[[ Source data, beginning ]]
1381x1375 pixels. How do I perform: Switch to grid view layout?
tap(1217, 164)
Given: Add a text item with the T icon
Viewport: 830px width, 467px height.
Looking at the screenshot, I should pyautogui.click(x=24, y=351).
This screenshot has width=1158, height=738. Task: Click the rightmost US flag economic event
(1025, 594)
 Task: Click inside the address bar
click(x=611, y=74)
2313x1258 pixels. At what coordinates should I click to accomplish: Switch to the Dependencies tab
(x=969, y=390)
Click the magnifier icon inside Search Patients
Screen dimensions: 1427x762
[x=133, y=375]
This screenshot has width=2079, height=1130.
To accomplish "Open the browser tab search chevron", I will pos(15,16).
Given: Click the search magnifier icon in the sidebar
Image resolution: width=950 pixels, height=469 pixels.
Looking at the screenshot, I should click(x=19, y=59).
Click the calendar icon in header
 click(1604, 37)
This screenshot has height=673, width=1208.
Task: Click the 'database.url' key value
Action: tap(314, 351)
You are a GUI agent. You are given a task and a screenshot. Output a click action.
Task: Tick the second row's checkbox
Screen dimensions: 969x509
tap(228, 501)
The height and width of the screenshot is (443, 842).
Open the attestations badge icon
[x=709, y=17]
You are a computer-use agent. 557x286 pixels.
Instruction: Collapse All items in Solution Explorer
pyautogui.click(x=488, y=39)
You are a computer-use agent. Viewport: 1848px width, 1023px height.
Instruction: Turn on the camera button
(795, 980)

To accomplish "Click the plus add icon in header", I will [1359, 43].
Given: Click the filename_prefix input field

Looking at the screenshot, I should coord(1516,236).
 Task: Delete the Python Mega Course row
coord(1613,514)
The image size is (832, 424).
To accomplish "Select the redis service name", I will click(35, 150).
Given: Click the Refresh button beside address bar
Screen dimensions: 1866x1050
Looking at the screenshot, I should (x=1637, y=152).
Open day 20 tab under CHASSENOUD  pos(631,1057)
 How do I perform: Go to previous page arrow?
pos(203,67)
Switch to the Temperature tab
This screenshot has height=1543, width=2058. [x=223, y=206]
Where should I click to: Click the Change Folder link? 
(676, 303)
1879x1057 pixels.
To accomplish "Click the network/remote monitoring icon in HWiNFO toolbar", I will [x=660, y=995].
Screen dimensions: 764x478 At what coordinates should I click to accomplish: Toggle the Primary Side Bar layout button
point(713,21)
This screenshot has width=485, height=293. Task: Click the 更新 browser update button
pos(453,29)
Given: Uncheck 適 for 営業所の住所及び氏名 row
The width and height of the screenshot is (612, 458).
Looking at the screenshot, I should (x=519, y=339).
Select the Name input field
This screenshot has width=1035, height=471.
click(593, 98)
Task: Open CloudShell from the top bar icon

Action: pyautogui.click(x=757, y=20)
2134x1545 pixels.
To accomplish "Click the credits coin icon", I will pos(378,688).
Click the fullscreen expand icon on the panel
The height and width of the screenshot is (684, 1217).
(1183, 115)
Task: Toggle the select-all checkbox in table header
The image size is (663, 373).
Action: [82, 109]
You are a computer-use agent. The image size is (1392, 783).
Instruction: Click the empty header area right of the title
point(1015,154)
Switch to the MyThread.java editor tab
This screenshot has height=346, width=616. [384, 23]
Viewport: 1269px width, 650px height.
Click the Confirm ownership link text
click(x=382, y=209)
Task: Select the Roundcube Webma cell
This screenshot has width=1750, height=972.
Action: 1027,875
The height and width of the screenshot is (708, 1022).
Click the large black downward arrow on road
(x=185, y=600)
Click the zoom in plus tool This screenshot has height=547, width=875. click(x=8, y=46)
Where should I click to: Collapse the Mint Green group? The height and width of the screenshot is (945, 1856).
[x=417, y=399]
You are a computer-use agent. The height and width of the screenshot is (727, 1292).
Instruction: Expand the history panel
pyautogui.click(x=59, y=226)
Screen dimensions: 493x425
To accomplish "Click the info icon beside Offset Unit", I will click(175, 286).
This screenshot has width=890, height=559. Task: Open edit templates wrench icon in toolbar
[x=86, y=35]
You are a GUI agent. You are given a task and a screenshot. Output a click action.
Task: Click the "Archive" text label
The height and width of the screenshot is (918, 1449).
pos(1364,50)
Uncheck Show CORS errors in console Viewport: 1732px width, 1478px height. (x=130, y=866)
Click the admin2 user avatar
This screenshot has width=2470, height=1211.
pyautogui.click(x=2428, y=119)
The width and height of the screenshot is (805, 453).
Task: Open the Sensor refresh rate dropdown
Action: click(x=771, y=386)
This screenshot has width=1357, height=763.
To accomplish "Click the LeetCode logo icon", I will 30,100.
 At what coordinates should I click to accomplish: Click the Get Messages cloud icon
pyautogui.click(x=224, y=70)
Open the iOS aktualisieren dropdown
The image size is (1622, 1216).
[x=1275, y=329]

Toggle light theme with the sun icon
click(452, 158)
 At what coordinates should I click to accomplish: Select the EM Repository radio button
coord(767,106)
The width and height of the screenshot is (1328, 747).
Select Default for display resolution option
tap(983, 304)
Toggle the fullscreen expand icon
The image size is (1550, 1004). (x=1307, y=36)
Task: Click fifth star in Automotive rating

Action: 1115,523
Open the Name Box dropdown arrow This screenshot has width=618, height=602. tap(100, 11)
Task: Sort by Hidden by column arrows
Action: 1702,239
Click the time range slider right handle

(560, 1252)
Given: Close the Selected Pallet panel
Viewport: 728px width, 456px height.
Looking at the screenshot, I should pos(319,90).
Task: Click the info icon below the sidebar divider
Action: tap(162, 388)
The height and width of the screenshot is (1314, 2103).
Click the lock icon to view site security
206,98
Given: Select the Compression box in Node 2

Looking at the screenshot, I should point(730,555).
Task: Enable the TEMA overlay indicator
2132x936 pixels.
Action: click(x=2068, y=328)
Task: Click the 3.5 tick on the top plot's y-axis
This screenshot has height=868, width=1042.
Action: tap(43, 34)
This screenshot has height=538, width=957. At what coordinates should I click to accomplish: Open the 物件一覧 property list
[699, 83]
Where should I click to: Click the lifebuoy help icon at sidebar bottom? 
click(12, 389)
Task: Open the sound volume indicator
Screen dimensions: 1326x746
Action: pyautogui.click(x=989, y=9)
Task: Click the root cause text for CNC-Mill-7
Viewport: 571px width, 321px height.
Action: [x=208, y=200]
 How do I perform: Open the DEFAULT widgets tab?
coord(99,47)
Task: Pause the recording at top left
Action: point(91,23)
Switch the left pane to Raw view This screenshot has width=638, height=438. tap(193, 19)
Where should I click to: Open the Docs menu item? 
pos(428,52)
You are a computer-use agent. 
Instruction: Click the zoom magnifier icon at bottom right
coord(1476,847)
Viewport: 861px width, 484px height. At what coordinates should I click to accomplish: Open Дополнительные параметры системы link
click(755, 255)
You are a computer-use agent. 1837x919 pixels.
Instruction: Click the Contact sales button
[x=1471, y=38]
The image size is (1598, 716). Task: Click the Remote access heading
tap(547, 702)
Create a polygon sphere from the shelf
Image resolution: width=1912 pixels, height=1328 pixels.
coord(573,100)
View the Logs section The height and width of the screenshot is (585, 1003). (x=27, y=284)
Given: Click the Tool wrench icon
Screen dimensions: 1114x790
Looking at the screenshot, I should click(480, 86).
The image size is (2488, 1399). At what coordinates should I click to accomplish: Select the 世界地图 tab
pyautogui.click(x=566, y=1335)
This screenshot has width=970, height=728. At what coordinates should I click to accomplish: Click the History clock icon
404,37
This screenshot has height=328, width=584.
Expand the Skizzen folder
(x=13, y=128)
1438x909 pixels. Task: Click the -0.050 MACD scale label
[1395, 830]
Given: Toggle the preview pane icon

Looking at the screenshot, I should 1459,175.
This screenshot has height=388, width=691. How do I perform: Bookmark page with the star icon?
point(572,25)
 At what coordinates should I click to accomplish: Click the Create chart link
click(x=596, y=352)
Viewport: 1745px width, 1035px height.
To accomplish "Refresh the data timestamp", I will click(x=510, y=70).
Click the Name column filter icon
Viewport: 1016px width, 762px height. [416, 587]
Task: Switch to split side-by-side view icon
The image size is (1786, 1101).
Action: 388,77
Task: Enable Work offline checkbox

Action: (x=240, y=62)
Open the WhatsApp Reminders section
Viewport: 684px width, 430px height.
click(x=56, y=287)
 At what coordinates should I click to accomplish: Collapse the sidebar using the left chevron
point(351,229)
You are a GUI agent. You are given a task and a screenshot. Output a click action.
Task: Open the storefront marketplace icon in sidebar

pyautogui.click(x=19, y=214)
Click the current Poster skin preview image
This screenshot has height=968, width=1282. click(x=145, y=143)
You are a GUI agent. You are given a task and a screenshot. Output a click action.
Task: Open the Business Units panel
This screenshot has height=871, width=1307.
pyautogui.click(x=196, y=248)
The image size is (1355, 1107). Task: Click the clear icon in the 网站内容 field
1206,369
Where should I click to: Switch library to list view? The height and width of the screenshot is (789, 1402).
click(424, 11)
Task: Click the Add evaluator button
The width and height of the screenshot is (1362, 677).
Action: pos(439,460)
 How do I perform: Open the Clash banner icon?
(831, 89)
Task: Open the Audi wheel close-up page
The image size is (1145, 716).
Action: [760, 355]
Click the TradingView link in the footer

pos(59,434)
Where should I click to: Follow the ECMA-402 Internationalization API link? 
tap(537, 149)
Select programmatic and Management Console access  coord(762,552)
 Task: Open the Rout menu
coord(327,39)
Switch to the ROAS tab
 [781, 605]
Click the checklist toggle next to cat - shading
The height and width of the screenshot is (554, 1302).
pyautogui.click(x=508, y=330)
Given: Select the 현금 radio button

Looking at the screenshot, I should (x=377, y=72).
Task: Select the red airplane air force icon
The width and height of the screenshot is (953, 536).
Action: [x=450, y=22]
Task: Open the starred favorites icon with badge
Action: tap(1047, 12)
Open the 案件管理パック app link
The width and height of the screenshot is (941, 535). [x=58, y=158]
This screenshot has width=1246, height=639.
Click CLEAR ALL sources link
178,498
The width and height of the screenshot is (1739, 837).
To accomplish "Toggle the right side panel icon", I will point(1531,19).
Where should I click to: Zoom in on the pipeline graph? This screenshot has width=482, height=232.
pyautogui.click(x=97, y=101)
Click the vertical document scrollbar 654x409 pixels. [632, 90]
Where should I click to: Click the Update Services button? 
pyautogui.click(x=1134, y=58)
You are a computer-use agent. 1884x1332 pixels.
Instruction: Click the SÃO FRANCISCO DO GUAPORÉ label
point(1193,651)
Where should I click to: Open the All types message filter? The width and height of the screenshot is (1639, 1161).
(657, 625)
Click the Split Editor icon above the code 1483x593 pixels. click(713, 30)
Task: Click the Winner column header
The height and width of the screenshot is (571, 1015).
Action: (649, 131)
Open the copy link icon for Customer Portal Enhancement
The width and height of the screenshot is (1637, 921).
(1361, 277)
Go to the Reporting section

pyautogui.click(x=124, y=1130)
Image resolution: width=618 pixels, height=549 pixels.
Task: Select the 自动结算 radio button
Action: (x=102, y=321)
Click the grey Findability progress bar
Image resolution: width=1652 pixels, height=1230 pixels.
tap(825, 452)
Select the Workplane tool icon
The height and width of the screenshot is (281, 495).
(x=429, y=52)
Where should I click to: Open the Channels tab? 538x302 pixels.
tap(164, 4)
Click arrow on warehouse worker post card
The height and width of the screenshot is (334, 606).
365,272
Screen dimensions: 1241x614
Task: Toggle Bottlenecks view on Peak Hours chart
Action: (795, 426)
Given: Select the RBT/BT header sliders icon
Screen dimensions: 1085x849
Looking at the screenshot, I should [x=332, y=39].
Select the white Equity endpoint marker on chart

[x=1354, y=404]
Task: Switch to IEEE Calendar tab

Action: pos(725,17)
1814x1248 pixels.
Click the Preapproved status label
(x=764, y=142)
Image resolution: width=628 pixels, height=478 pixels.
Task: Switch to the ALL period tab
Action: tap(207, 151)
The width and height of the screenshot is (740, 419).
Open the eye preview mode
[[ Source data, end ]]
**The task**:
Reproduce exactly the entries above, limited to the lines from the one with "The image size is (663, 373)." through the one with "Click the zoom in", both included.

**Task output**:
The image size is (663, 373).
Action: [82, 109]
You are a computer-use agent. The image size is (1392, 783).
Instruction: Click the empty header area right of the title
point(1015,154)
Switch to the MyThread.java editor tab
This screenshot has height=346, width=616. [384, 23]
Viewport: 1269px width, 650px height.
Click the Confirm ownership link text
click(x=382, y=209)
Task: Select the Roundcube Webma cell
This screenshot has width=1750, height=972.
Action: 1027,875
The height and width of the screenshot is (708, 1022).
Click the large black downward arrow on road
(x=185, y=600)
Click the zoom in plus tool This screenshot has height=547, width=875. click(x=8, y=46)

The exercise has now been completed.